Sin Dios


Sin un Dios.
Si tuviésemos la oportunidad y el método por el cual deshacernos de las personas que son tóxicas tanto en el ámbito personal como social, este sistema funcionaría.
Imaginemos un sistema que se auto-limpiase de lo que no le sirve a la sociedad humana. sería este en sí mismo, la única ley que imperaría para todo el hacer y decir. Se acabarían las asociaciones que maldicen la vida humana y esto repercutiría directamente en la vida del planeta.
Solo con un mecanismo de eliminación justo e insobornable, incorrupto, en que el juicio que mandaría en él, solo fuese la consigna de quitara todo aquel que sus actos fuesen en contra de la convivencia sana y normal, tolerante con las particularidades de la especie, pero intolerante hacia aquello que transgrediese el sostenimiento de la vida.
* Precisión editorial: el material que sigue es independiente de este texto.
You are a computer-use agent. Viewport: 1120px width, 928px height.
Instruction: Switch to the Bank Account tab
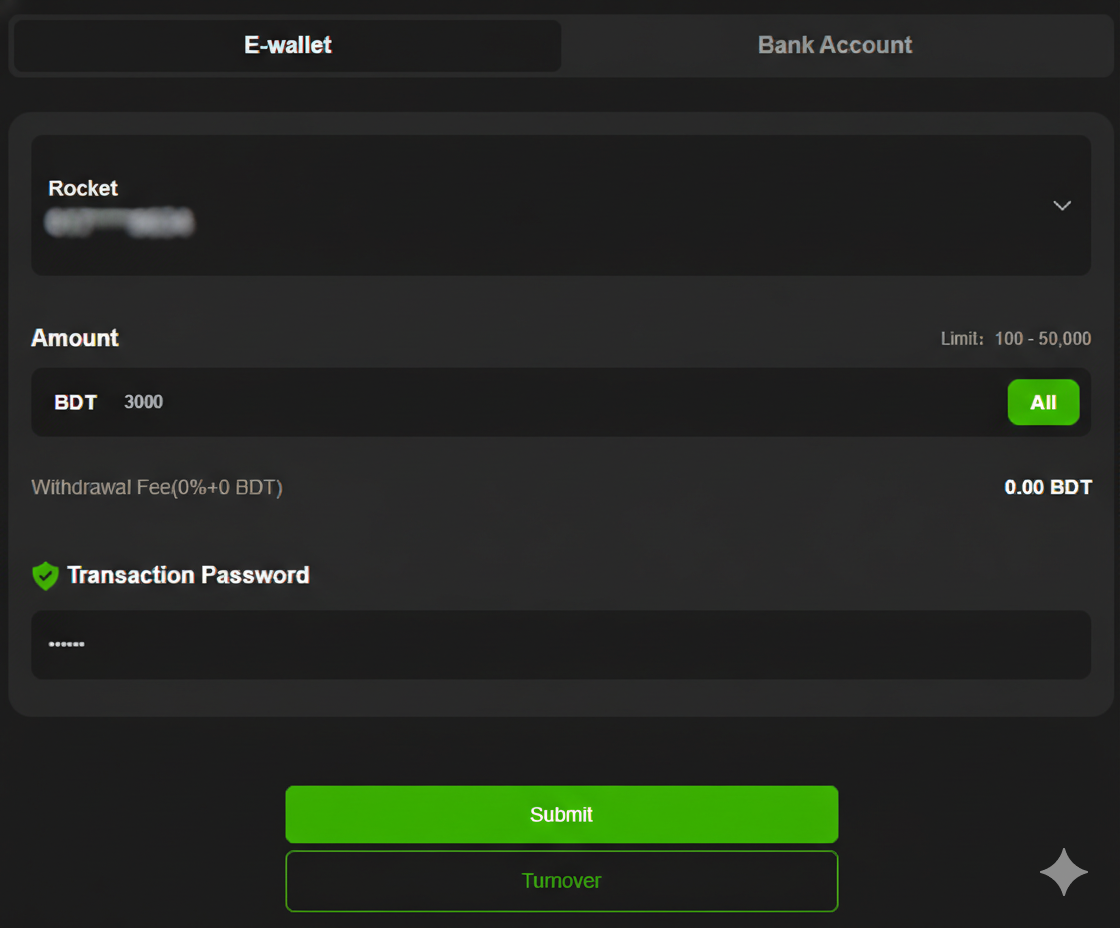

Utopía que es imposible que el humano desarrolle, solo sería posible si esto fuese un mandato con ejecución incluida, por parte de un ser u organismo superior.
Sin embargo esta utopía se podría volver realidad con el simple accionar de las capacidades humanas de amar a los demás y a cada creación.
Conclusión: la búsqueda del arbitraje por parte de un dios todopoderoso o de una raza superior que nos guiase, se ve reducida que seamos coherentes con lo que nos dicta el corazón con la ayuda del cerebro.